Bereits Ende 2007 zeigte ein Team, das von Bruce Logan von der Pennsylvania State University geleitet wird, wie sich die Effizienz dieses Prozesses stark erhöhen lässt: Durch einen kleinen elektrischen Impuls von 0,25 Volt, der auf die Kathode gegeben wird. Bislang benötigten die Forscher um den Professor für Umweltingenieurwesen jedoch noch einen teuren Platinkatalysator dafür. "Die Notwendigkeit des Edelmetalls hat dazu geführt, dass die Entwicklung der Technik bislang nur schrittweise verlief. Nun haben wir aber einen Weg gefunden, sie ohne Platin zu nutzen", sagt der Wasserstoffexperte.

Verglichen mit Platin, das als wirkungsgradstarker Katalysator arbeitet, wenn es in einer dünnen Schicht auf ein flaches Stück Kohlenstoffgewebe aufgebracht wird, ist ein einfaches Stück Edelstahl um zwei Drittel weniger effizient.

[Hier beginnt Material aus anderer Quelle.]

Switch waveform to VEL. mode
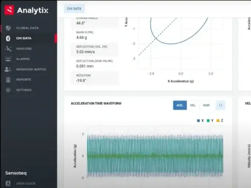Image resolution: width=251 pixels, height=188 pixels. 193,105
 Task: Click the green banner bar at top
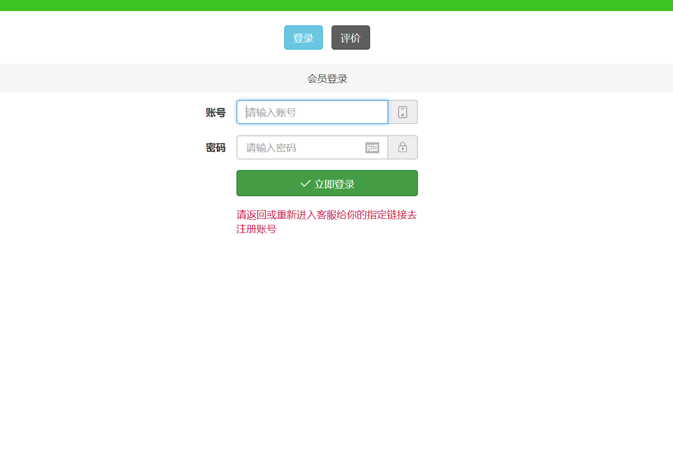coord(336,5)
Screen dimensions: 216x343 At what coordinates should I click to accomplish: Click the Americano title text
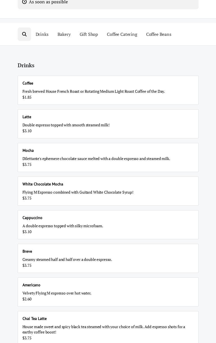click(x=31, y=285)
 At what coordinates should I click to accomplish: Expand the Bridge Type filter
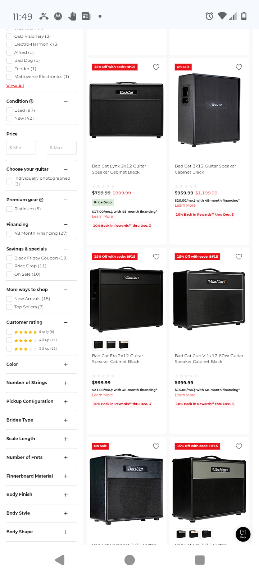point(66,420)
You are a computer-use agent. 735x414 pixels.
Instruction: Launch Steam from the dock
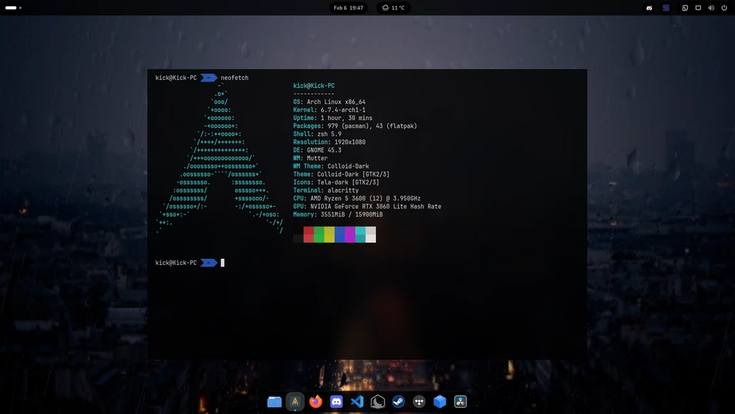tap(397, 402)
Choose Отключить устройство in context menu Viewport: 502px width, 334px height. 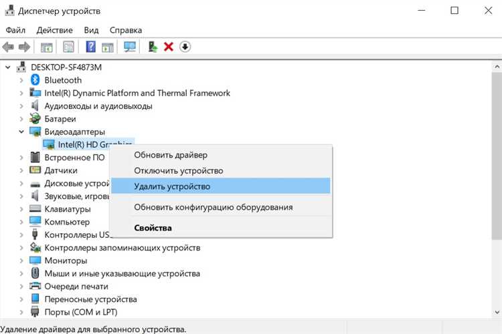click(178, 171)
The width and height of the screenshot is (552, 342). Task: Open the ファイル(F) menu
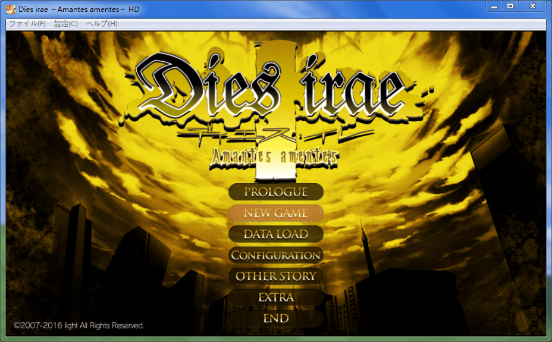27,24
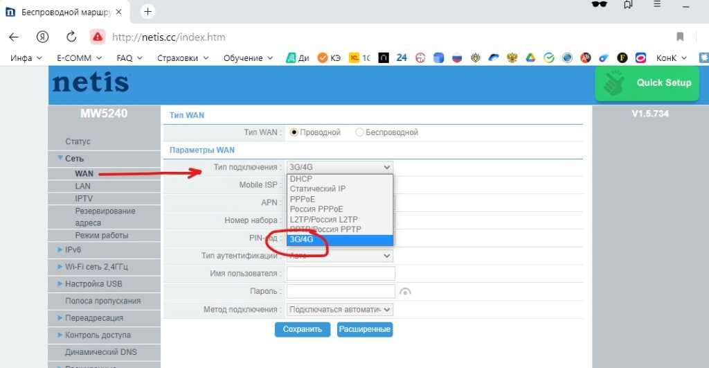The image size is (709, 368).
Task: Open a new browser tab
Action: [147, 12]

Durch die Erhöhung der Oberfläche der Edelstahlkathode lässt sich der Wirkungsgrad aber ebenfalls erhöhen: Das Material wurde so angeordnet, dass es einen Bürstenstruktur mit Borsten hoher Dichte bildete. So wurde die Wasserstoffproduktion auf ein Niveau angehoben, das die Platinvariante erreichte und sogar überholte. Auch finanziell lohnt sich das: Während die Platinkathode im Versuchsaufbau rund 15 US-Cent kostet, zahlten die Forscher für die Stahlvariante gerade einmal 3.

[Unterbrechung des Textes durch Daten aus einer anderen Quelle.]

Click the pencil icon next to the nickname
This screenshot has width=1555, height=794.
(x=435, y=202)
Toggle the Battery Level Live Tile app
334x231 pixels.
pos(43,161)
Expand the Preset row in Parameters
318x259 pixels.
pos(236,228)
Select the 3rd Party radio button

Logan hofft, dass eine weitere Verbesserung der Chemie der Bürstenstruktur die Resultate sogar noch weiter verbessern kann. "Wir wissen nun schon, welche Stahlsorten besonders gut arbeiten. Außerdem wollen wir Wasserstoffbläschen, die zwischen den Borsten gefangen werden, minimieren, weil so das Einfangen des Gases gestört wird."

Außerdem sei eine große Oberfläche nicht alles: Eine Bürstenstruktur aus Kohlenstoff mit einer sogar noch größeren Oberfläche arbeitete 14 Mal schlechter als ein nackter Stahlbürstenkern. Schnitten die Forscher die Stahlbürstenstruktur in zwei Hälften, um die zwei Elektroden näher zueinander zu bringen, steigerte sich der Wirkungsgrad sogar noch über den der "großen" Variante – trotz der Halbierung der Oberfläche.

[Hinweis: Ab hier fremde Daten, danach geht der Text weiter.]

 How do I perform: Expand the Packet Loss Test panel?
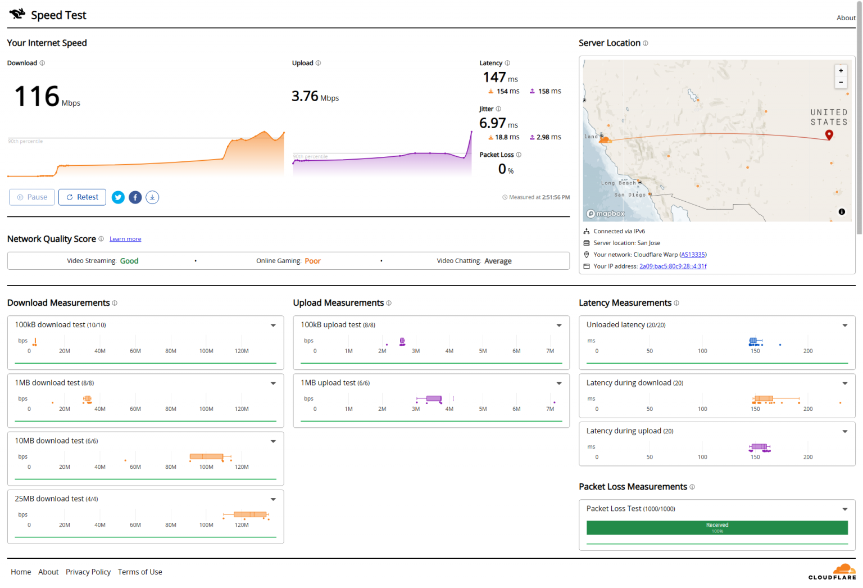click(x=844, y=509)
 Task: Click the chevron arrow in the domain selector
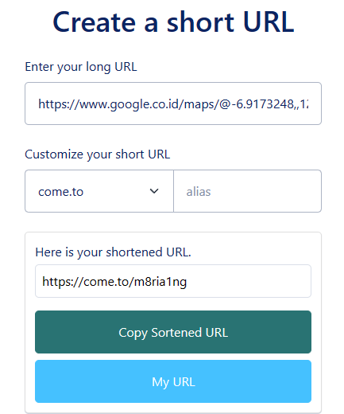point(154,191)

Lars Angenent, Dozent für Bio- und Umwelttechnik an der Cornell University, meint, dass die Technik trotz der beachtenswerten Experimentalergebnisse bei weitem noch nicht kommerziell nutzbar sei. Der Effekt, der sich bei veränderter Elektrodenanordnung zeige, bedeute einen Rückschlag für die MECs. "Ich halte dieser Arbeit für wunderbar, doch die nächste Frage, die sich mir stellt, ist gleich, ob man die Technik wirtschaftlich hochskalieren könnte." In einem größeren System sei es schwierig, Ionen durch eine Flüssigkeit zwischen Kathode und Anode zu bewegen. Dadurch komme dann weniger Wasserstoff pro Volumeneinheit heraus.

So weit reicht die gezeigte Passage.